Tokyo 2020 Betting III: From Matches to Medals… and Bookies

Bayesian Optimisation Decision Analysis Cycling

In this post I will go from making individual match predictions using the Bradley-Terry model through to predicting the Gold medal winners of the track cycling Individual Sprint, and derive an optimal betting strategy based on a spread-bet Kelly Criterion optimised under posterior uncertainty.

This is the third post in a series: Click for links.

Tokyo 2020 Betting I: Predictive Models for Pairwise Matches

Tokyo 2020 Betting II: Model Refinement and Feature Engineering

Tokyo 2020 Betting III: From Matches to Medals… and Bookies (This Post)

Due to a lag in drafting vs analysis time, this post was originally published with betting stakes only. I have retrospectively added the detail of how these stakes were derived.

So far in this series I’ve focused on predicting the outcome of single matches between two athletes, and derived a bespoke Bradley-Terry model for this purpose.

To construct a betting strategy I will need to turn the probability that a given rider wins a single match, into the probability that they will win the whole tournament - and hence the gold medal.

In the first section of this post I introduce the tournament format for the Tokyo 2020 Individual Sprint, and how the outputs of the Bradley-Terry model are used to derive a distribution for the gold medal winner.

In the second part I will introduce the Kelly Criterion, and derive generalisations that allow for multiple outcome bets, handling posterior uncertainty, and accounting for additional caution.

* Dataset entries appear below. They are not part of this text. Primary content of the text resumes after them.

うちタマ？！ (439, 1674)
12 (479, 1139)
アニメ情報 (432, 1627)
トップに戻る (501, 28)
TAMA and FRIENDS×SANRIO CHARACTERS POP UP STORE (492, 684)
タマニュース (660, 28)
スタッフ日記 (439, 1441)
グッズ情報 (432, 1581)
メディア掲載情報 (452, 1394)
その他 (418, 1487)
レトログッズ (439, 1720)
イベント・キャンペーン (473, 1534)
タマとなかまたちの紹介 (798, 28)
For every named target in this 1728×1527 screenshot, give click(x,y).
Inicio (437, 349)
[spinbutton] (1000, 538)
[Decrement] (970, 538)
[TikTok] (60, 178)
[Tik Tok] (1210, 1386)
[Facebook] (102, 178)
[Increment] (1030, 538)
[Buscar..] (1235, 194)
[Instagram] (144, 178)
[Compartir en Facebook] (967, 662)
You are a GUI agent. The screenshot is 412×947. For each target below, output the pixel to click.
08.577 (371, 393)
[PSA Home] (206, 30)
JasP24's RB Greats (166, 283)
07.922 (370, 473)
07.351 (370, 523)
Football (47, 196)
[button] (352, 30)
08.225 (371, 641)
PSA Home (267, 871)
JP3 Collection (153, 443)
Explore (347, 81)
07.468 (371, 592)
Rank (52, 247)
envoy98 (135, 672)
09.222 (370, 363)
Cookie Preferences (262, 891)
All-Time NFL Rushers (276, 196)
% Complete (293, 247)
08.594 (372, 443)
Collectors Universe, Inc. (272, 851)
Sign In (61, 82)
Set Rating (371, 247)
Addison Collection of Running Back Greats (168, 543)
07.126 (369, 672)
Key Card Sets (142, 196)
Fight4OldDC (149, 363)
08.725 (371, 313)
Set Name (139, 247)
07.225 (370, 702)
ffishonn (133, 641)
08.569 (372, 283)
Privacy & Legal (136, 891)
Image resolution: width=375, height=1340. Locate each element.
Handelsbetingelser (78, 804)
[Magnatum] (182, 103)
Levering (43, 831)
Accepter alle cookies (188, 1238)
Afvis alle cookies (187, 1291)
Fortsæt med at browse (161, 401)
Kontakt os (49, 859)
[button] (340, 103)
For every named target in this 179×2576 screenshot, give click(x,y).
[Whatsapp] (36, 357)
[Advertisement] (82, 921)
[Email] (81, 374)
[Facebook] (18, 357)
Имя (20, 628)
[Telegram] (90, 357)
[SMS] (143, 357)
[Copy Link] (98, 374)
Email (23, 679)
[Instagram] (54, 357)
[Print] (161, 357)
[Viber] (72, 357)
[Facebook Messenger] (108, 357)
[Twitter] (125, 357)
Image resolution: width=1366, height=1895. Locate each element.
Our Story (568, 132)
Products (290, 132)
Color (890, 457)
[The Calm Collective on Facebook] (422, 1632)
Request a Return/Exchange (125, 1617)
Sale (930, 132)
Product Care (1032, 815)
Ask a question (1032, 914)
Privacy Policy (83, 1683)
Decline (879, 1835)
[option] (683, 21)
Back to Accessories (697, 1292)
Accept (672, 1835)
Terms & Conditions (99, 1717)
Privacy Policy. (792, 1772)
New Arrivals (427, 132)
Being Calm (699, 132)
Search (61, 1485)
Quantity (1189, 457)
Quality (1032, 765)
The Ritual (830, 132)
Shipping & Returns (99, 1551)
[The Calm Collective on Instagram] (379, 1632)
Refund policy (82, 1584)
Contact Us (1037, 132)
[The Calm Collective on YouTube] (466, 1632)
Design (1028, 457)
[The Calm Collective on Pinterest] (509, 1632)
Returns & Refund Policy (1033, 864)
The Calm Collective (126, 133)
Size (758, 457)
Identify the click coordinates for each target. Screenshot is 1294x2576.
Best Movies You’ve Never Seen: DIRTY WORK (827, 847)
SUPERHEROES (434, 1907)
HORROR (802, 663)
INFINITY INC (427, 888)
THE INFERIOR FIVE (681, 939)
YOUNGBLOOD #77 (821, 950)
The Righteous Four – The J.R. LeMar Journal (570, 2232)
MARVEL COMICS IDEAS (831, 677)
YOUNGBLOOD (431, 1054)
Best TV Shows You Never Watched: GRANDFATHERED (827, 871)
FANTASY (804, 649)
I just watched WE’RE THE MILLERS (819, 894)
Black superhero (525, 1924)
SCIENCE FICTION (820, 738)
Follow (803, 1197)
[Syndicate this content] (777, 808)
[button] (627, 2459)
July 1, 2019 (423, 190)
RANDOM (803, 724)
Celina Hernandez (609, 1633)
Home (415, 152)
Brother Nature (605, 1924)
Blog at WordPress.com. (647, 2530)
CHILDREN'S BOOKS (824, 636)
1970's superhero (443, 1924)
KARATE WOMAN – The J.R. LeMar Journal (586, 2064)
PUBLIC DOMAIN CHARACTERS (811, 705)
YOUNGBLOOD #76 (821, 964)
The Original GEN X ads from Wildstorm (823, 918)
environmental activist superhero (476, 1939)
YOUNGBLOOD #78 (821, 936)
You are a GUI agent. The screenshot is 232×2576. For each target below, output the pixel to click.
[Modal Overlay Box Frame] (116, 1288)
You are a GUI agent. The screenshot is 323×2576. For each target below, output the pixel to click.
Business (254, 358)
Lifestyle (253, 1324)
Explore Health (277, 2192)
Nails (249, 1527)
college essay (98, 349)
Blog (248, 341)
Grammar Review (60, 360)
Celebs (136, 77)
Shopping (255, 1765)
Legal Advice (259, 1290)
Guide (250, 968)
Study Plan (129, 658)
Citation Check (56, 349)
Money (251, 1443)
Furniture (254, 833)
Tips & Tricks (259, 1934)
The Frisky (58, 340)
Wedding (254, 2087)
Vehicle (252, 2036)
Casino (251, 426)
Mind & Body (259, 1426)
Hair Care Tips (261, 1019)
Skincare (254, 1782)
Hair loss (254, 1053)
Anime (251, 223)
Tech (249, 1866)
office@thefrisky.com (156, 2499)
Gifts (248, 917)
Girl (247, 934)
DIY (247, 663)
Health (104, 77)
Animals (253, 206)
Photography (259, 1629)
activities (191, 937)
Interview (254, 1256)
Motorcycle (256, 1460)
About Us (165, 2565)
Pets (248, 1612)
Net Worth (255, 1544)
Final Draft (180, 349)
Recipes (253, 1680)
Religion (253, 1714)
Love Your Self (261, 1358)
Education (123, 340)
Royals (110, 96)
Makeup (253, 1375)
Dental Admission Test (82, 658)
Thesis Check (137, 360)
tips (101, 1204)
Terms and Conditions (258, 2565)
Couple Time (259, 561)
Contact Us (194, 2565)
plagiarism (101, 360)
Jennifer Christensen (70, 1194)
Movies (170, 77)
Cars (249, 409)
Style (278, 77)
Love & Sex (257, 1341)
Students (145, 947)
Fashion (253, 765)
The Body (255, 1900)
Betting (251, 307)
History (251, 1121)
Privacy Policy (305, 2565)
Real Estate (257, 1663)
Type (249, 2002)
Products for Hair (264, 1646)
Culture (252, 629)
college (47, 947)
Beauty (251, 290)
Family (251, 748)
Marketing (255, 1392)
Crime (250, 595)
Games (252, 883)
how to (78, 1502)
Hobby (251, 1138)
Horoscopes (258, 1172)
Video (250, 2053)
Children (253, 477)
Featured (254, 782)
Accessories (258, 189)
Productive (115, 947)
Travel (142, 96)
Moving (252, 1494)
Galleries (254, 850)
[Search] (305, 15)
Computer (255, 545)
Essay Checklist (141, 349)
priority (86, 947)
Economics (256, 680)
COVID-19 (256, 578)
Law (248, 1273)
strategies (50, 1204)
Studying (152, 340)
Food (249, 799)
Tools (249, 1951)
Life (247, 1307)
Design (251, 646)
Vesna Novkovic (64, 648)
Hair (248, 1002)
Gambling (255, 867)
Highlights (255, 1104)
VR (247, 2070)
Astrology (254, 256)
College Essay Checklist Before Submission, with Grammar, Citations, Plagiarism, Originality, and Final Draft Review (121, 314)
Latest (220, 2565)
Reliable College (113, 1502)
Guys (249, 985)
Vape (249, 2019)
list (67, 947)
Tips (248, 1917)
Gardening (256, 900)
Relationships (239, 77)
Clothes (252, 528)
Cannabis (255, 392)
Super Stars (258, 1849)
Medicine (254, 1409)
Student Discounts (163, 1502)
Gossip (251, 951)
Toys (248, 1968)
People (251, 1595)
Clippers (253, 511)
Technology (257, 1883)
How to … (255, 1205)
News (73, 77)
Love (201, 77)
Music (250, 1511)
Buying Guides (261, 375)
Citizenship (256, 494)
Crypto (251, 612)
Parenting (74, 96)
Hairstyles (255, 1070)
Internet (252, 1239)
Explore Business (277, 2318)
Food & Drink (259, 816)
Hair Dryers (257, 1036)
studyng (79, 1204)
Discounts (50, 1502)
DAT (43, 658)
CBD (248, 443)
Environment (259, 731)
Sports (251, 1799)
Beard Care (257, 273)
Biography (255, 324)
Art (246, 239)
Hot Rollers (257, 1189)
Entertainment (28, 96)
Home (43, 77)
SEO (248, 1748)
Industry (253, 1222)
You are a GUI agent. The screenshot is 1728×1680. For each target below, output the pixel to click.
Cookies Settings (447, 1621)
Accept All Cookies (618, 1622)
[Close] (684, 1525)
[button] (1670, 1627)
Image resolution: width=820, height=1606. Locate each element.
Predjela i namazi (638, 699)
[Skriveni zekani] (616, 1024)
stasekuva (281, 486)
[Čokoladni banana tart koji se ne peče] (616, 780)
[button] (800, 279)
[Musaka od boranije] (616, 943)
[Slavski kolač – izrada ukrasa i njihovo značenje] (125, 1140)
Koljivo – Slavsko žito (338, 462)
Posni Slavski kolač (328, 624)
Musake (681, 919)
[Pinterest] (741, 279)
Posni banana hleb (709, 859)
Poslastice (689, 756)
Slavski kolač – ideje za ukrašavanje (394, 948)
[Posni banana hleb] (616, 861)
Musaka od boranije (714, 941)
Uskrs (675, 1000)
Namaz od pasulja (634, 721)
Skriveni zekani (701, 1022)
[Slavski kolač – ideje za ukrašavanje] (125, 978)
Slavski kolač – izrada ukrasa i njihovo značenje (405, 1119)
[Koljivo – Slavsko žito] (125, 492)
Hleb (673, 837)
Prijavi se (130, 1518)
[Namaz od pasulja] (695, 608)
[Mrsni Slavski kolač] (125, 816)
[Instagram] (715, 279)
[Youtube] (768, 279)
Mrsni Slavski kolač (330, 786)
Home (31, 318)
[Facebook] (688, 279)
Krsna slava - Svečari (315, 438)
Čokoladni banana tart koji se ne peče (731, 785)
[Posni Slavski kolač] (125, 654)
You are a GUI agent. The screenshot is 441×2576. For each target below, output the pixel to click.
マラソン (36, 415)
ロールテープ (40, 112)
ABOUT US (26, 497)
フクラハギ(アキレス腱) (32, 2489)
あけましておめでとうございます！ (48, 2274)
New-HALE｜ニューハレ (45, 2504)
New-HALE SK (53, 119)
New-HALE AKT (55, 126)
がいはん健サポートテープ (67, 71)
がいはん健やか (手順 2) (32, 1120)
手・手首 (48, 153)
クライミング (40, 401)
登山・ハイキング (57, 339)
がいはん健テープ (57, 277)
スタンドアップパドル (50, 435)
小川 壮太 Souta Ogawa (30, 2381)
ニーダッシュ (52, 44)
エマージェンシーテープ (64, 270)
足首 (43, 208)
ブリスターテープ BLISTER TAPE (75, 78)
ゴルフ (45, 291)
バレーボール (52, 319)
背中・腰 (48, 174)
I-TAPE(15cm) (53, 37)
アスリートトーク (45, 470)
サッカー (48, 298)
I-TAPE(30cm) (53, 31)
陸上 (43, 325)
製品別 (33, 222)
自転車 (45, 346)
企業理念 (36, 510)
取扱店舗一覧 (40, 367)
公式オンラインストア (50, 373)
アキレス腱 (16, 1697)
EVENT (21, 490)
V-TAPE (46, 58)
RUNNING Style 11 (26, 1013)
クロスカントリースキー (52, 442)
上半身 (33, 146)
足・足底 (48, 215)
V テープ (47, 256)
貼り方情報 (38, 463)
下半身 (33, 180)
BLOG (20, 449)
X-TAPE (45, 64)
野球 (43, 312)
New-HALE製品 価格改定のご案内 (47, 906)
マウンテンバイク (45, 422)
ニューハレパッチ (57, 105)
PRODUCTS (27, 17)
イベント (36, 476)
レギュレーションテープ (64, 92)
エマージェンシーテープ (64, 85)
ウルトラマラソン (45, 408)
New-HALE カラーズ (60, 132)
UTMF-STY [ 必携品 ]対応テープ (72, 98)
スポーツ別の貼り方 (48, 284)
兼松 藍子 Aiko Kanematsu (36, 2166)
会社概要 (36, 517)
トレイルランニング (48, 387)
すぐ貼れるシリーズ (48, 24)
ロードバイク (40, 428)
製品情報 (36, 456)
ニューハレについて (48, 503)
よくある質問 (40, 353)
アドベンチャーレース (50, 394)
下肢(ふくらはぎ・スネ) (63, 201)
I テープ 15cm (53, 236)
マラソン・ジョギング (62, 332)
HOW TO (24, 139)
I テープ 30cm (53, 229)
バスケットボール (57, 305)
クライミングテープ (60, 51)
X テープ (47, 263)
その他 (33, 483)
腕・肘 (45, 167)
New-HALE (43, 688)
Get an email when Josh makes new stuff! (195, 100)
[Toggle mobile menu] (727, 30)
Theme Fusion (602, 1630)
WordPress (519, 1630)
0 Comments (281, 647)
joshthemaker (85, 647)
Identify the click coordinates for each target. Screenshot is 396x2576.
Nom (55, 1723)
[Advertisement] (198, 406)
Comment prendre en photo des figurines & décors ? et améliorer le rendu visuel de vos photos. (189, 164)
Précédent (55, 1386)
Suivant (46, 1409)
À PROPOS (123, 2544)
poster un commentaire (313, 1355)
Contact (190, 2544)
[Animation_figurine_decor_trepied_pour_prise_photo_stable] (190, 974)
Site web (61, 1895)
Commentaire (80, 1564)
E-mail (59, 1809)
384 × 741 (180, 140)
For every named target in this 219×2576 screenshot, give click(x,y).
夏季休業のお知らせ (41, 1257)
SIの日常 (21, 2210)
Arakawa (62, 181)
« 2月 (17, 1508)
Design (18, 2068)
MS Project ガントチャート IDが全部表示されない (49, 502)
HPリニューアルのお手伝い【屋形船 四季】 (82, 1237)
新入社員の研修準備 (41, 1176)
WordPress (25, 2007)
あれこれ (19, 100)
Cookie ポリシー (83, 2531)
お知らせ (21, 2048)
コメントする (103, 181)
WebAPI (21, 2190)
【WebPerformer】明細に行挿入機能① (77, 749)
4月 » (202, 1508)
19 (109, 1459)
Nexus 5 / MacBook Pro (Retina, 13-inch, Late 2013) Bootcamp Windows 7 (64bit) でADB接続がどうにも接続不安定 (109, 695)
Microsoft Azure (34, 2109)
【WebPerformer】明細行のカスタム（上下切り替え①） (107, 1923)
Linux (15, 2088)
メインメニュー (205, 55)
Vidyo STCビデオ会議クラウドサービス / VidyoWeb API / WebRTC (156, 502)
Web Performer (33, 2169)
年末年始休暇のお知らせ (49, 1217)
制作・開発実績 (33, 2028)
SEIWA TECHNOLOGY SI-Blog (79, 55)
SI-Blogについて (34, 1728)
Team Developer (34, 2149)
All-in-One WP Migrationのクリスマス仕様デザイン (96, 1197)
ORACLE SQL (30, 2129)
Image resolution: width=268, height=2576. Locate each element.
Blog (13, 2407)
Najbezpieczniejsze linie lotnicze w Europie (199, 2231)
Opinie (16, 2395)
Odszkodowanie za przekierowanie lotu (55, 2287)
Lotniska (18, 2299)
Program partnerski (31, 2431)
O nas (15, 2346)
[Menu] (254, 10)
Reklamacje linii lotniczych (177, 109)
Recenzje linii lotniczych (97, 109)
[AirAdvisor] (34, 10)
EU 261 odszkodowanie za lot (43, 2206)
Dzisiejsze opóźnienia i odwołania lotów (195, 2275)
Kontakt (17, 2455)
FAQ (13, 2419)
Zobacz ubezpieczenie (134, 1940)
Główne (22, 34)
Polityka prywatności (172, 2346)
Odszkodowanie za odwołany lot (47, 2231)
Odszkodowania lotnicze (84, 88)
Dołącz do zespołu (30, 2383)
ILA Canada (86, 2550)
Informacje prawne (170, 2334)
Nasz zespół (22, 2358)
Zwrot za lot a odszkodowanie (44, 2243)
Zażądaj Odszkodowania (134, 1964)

At the end of the post I’ve included the log of the bets that I ended up placing, that were originally published in a holding post whilst the event was running.

Assumptions

This post makes some assumptions about you!

I’ll assume you’ve read the previous posts in the series, though this post should work as a standalone.

I’ll also assume you have some knowledge of basic betting terminology (fractional odds, stakes). To derive my betting strategy I will use some discrete probability, and formalise a non-linear optimisation model.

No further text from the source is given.